What is expected:
Your output should repeat each record below with no differences.
[Opening Source data section]
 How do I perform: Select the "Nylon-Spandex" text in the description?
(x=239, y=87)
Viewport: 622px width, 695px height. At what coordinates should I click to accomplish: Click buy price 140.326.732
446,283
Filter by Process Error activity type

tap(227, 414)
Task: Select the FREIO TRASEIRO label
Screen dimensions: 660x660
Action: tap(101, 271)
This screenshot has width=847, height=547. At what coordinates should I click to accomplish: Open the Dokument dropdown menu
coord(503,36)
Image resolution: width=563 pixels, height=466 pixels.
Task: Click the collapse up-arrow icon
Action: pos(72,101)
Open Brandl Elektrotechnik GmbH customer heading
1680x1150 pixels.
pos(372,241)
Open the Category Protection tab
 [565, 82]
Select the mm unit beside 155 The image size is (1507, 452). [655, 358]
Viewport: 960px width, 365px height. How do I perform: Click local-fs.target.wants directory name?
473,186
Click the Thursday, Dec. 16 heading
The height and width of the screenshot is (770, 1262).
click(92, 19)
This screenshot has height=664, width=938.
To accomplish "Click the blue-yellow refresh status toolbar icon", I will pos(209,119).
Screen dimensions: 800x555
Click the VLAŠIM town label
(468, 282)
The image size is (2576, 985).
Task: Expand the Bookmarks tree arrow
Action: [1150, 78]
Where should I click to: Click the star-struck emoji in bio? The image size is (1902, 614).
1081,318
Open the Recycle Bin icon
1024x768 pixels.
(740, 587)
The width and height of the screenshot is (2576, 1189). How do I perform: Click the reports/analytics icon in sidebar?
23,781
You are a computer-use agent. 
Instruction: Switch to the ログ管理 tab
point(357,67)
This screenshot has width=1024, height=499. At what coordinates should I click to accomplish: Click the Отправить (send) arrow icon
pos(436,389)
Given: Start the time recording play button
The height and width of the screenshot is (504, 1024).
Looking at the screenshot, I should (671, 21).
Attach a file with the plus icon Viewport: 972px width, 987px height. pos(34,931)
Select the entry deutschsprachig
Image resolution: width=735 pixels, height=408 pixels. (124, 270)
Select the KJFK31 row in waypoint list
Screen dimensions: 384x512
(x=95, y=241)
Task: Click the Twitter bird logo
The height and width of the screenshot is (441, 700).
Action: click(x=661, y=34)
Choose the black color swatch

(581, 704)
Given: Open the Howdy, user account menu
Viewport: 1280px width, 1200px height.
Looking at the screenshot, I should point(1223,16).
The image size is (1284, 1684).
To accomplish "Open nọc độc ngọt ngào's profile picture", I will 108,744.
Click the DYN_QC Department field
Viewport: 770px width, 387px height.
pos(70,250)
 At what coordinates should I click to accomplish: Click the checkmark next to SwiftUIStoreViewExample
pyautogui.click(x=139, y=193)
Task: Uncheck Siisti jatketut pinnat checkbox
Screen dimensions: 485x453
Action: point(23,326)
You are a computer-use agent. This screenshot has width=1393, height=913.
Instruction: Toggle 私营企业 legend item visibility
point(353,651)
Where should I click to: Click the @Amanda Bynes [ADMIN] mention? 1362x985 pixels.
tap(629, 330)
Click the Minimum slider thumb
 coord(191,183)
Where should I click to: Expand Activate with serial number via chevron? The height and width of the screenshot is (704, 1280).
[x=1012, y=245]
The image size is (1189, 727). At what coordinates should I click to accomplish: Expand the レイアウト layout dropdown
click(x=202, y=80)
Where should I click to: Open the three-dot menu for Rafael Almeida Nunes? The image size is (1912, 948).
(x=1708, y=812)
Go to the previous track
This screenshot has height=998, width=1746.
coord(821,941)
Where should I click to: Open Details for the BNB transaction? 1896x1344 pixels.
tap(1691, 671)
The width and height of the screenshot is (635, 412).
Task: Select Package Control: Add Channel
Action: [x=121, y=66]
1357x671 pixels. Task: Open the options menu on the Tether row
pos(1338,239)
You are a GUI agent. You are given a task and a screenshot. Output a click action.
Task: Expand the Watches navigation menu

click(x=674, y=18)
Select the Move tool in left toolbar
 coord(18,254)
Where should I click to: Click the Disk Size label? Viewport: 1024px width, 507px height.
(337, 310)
[Closing Source data section]
Written solution:
 How do I perform: Select the "Nylon-Spandex" text in the description?
(x=239, y=87)
Viewport: 622px width, 695px height. At what coordinates should I click to accomplish: Click buy price 140.326.732
446,283
Filter by Process Error activity type

tap(227, 414)
Task: Select the FREIO TRASEIRO label
Screen dimensions: 660x660
Action: tap(101, 271)
This screenshot has width=847, height=547. At what coordinates should I click to accomplish: Open the Dokument dropdown menu
coord(503,36)
Image resolution: width=563 pixels, height=466 pixels.
Task: Click the collapse up-arrow icon
Action: pos(72,101)
Open Brandl Elektrotechnik GmbH customer heading
1680x1150 pixels.
pos(372,241)
Open the Category Protection tab
 [565, 82]
Select the mm unit beside 155 The image size is (1507, 452). [655, 358]
Viewport: 960px width, 365px height. How do I perform: Click local-fs.target.wants directory name?
473,186
Click the Thursday, Dec. 16 heading
The height and width of the screenshot is (770, 1262).
click(92, 19)
This screenshot has height=664, width=938.
To accomplish "Click the blue-yellow refresh status toolbar icon", I will pos(209,119).
Screen dimensions: 800x555
Click the VLAŠIM town label
(468, 282)
The image size is (2576, 985).
Task: Expand the Bookmarks tree arrow
Action: [1150, 78]
Where should I click to: Click the star-struck emoji in bio? The image size is (1902, 614).
1081,318
Open the Recycle Bin icon
1024x768 pixels.
(740, 587)
The width and height of the screenshot is (2576, 1189). How do I perform: Click the reports/analytics icon in sidebar?
23,781
You are a computer-use agent. 
Instruction: Switch to the ログ管理 tab
point(357,67)
This screenshot has width=1024, height=499. At what coordinates should I click to accomplish: Click the Отправить (send) arrow icon
pos(436,389)
Given: Start the time recording play button
The height and width of the screenshot is (504, 1024).
Looking at the screenshot, I should (671, 21).
Attach a file with the plus icon Viewport: 972px width, 987px height. pos(34,931)
Select the entry deutschsprachig
Image resolution: width=735 pixels, height=408 pixels. (124, 270)
Select the KJFK31 row in waypoint list
Screen dimensions: 384x512
(x=95, y=241)
Task: Click the Twitter bird logo
The height and width of the screenshot is (441, 700).
Action: click(x=661, y=34)
Choose the black color swatch

(581, 704)
Given: Open the Howdy, user account menu
Viewport: 1280px width, 1200px height.
Looking at the screenshot, I should point(1223,16).
The image size is (1284, 1684).
To accomplish "Open nọc độc ngọt ngào's profile picture", I will 108,744.
Click the DYN_QC Department field
Viewport: 770px width, 387px height.
pos(70,250)
 At what coordinates should I click to accomplish: Click the checkmark next to SwiftUIStoreViewExample
pyautogui.click(x=139, y=193)
Task: Uncheck Siisti jatketut pinnat checkbox
Screen dimensions: 485x453
Action: point(23,326)
You are a computer-use agent. This screenshot has width=1393, height=913.
Instruction: Toggle 私营企业 legend item visibility
point(353,651)
Where should I click to: Click the @Amanda Bynes [ADMIN] mention? 1362x985 pixels.
tap(629, 330)
Click the Minimum slider thumb
 coord(191,183)
Where should I click to: Expand Activate with serial number via chevron? The height and width of the screenshot is (704, 1280).
[x=1012, y=245]
The image size is (1189, 727). At what coordinates should I click to accomplish: Expand the レイアウト layout dropdown
click(x=202, y=80)
Where should I click to: Open the three-dot menu for Rafael Almeida Nunes? The image size is (1912, 948).
(x=1708, y=812)
Go to the previous track
This screenshot has height=998, width=1746.
coord(821,941)
Where should I click to: Open Details for the BNB transaction? 1896x1344 pixels.
tap(1691, 671)
The width and height of the screenshot is (635, 412).
Task: Select Package Control: Add Channel
Action: [x=121, y=66]
1357x671 pixels. Task: Open the options menu on the Tether row
pos(1338,239)
You are a GUI agent. You are given a task and a screenshot. Output a click action.
Task: Expand the Watches navigation menu

click(x=674, y=18)
Select the Move tool in left toolbar
 coord(18,254)
Where should I click to: Click the Disk Size label? Viewport: 1024px width, 507px height.
(337, 310)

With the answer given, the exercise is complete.